Present the data from the line with "coordinates (457, 452)." up to and including the line with "Image resolution: width=856" as a Markdown table with columns Row and Line, numbering each line and leaving out blank lines.

Exercise input -
▼▼▼

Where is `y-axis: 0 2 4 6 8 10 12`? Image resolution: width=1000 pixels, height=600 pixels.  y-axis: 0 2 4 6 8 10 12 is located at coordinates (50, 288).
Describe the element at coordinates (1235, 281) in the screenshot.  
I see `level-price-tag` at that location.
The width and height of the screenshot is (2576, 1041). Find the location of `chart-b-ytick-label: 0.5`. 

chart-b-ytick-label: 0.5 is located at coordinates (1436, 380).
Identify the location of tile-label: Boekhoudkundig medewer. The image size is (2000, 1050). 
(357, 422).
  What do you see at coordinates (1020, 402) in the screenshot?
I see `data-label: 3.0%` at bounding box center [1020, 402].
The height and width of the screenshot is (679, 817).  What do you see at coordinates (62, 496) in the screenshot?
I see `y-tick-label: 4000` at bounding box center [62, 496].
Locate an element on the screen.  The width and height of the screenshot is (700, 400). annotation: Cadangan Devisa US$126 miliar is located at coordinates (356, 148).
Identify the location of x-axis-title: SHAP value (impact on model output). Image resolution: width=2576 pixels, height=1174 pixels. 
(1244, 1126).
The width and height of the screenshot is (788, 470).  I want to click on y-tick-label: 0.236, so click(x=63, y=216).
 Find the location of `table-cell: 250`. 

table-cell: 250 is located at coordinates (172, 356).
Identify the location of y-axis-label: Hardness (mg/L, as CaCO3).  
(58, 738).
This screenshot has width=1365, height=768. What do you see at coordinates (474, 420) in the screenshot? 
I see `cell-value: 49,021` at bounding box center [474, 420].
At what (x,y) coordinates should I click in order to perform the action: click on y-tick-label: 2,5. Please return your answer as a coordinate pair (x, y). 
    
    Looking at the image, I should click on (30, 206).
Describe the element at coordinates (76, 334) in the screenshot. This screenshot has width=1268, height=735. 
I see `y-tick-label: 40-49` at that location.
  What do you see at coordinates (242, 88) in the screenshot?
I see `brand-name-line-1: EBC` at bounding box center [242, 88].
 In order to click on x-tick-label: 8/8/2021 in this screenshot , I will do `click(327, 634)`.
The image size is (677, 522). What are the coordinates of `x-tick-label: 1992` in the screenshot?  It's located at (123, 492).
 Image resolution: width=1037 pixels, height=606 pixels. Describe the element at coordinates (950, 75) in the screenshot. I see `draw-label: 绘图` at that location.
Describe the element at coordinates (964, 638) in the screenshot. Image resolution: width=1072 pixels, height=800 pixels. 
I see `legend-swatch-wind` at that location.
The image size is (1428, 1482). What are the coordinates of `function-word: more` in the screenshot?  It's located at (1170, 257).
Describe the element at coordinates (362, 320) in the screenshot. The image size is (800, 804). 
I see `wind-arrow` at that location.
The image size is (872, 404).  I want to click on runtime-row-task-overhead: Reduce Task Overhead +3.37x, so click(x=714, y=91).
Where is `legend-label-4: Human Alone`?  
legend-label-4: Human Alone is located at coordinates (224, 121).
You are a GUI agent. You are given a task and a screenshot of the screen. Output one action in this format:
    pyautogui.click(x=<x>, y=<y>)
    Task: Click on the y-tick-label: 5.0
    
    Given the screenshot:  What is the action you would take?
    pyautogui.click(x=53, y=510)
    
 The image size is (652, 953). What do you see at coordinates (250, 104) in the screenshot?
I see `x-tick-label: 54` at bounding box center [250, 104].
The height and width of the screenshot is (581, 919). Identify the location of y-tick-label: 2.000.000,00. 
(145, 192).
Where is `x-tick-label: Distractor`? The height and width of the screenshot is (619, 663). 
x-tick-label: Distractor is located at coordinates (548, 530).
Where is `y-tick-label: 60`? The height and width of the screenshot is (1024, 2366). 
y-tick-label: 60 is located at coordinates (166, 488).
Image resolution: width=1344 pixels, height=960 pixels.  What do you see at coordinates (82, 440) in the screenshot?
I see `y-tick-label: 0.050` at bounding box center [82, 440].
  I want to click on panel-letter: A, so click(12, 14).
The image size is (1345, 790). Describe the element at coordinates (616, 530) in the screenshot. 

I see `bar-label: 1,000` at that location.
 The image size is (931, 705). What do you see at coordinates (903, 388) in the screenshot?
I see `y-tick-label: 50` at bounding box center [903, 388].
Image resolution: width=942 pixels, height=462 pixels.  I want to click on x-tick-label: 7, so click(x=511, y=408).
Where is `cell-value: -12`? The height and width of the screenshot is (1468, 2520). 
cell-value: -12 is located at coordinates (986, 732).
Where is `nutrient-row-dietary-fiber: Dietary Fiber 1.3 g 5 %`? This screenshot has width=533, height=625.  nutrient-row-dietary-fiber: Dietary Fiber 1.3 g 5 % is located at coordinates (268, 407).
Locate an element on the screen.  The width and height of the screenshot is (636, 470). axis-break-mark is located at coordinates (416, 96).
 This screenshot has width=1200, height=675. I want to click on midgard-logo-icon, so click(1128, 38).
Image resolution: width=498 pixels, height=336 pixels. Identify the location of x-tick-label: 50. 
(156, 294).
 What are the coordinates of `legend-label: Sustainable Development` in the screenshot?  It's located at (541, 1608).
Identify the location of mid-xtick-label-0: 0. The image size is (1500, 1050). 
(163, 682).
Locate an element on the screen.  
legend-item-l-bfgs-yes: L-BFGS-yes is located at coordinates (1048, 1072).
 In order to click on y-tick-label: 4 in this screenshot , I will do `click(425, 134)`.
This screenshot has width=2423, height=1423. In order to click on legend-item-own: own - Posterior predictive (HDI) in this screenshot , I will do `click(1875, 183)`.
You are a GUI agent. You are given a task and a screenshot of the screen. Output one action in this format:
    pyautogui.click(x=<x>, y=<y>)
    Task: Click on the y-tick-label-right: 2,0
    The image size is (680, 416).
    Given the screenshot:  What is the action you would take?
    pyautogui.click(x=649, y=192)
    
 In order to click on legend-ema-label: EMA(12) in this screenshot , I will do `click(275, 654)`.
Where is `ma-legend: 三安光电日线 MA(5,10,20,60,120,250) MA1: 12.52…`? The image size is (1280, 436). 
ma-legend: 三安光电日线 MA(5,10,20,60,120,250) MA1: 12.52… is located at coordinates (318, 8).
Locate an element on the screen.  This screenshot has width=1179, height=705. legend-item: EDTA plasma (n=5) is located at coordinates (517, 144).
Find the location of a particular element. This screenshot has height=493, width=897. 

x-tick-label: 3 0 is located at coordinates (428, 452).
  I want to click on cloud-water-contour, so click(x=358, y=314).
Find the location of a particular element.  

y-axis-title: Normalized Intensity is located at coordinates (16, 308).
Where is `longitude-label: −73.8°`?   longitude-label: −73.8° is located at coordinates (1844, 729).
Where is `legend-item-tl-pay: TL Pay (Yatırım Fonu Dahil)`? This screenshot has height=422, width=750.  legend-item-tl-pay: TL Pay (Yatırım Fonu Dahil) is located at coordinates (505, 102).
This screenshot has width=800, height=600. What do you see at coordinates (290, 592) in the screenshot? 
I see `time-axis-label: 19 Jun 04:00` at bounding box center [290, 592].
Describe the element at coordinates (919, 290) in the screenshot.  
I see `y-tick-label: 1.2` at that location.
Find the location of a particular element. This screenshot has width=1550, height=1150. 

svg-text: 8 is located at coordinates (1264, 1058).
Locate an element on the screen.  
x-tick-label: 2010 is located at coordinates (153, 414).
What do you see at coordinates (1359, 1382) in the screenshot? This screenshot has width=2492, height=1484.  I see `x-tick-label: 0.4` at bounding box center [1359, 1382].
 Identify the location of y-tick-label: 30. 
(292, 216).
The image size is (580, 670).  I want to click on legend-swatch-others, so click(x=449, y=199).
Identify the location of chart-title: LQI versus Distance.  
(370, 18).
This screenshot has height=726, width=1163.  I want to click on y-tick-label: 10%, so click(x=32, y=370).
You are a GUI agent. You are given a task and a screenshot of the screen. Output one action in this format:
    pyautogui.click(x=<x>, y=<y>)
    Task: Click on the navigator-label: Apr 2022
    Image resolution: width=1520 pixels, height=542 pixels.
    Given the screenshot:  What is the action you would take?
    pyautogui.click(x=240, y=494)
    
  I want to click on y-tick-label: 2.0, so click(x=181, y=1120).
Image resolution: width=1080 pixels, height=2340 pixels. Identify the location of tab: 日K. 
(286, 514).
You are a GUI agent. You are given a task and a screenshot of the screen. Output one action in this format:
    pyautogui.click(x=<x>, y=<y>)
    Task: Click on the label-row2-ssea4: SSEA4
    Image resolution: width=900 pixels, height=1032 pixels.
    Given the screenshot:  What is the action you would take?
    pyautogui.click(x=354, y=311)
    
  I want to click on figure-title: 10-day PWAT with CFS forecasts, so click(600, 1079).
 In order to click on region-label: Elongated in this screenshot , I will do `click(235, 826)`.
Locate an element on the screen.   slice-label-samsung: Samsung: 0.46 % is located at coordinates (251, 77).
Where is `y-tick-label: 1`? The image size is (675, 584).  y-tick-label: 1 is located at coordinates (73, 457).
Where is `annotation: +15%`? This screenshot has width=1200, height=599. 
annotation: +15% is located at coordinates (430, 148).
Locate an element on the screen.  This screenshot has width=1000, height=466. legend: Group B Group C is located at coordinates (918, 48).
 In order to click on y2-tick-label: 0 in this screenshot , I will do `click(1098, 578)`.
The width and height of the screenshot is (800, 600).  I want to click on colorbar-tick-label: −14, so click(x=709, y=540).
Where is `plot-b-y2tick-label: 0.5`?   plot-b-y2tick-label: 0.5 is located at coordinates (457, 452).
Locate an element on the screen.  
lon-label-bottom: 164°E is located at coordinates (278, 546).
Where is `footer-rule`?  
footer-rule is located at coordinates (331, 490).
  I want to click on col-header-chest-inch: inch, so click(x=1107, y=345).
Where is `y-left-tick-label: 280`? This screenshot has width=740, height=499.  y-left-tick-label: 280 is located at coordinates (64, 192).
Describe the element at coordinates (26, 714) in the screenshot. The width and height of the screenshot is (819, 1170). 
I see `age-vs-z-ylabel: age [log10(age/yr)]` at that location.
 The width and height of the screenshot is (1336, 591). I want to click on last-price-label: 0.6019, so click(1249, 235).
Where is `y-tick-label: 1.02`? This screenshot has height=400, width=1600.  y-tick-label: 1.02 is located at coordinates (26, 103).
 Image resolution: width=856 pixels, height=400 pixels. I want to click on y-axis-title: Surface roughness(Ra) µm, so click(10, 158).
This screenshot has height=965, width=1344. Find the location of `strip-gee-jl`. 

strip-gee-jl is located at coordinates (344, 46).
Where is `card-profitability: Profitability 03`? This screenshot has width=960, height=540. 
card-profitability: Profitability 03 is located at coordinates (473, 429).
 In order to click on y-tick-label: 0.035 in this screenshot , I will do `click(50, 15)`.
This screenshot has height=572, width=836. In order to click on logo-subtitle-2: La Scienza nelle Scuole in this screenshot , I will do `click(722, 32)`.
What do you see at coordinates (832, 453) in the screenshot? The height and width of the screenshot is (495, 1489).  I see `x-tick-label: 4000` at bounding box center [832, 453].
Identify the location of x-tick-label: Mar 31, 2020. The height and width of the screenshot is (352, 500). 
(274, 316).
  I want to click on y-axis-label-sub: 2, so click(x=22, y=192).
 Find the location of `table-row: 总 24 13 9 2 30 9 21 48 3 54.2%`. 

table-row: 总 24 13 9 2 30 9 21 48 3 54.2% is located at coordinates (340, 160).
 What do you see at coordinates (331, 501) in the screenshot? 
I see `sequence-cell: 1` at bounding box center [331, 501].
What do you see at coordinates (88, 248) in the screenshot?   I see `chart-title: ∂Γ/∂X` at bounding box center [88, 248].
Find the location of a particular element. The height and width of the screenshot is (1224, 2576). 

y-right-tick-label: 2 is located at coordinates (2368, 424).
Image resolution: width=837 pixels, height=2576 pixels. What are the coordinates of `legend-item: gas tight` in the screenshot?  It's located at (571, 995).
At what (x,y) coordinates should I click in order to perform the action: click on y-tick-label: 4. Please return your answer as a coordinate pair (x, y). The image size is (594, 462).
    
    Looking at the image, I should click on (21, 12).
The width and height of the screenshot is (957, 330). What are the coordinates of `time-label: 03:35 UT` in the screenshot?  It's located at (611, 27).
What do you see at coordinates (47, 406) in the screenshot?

▲▲▲

Output of the task -
| Row | Line |
|---|---|
| 1 | Where is `plot-b-y2tick-label: 0.5`?   plot-b-y2tick-label: 0.5 is located at coordinates (457, 452). |
| 2 | Locate an element on the screen.   |
| 3 | lon-label-bottom: 164°E is located at coordinates (278, 546). |
| 4 | Where is `footer-rule`?   |
| 5 | footer-rule is located at coordinates (331, 490). |
| 6 |   I want to click on col-header-chest-inch: inch, so click(x=1107, y=345). |
| 7 | Where is `y-left-tick-label: 280`? This screenshot has width=740, height=499.  y-left-tick-label: 280 is located at coordinates (64, 192). |
| 8 | Describe the element at coordinates (26, 714) in the screenshot. The width and height of the screenshot is (819, 1170).  |
| 9 | I see `age-vs-z-ylabel: age [log10(age/yr)]` at that location. |
| 10 |  The width and height of the screenshot is (1336, 591). I want to click on last-price-label: 0.6019, so click(1249, 235). |
| 11 | Where is `y-tick-label: 1.02`? This screenshot has height=400, width=1600.  y-tick-label: 1.02 is located at coordinates (26, 103). |
| 12 |  Image resolution: width=856 pixels, height=400 pixels. I want to click on y-axis-title: Surface roughness(Ra) µm, so click(10, 158). |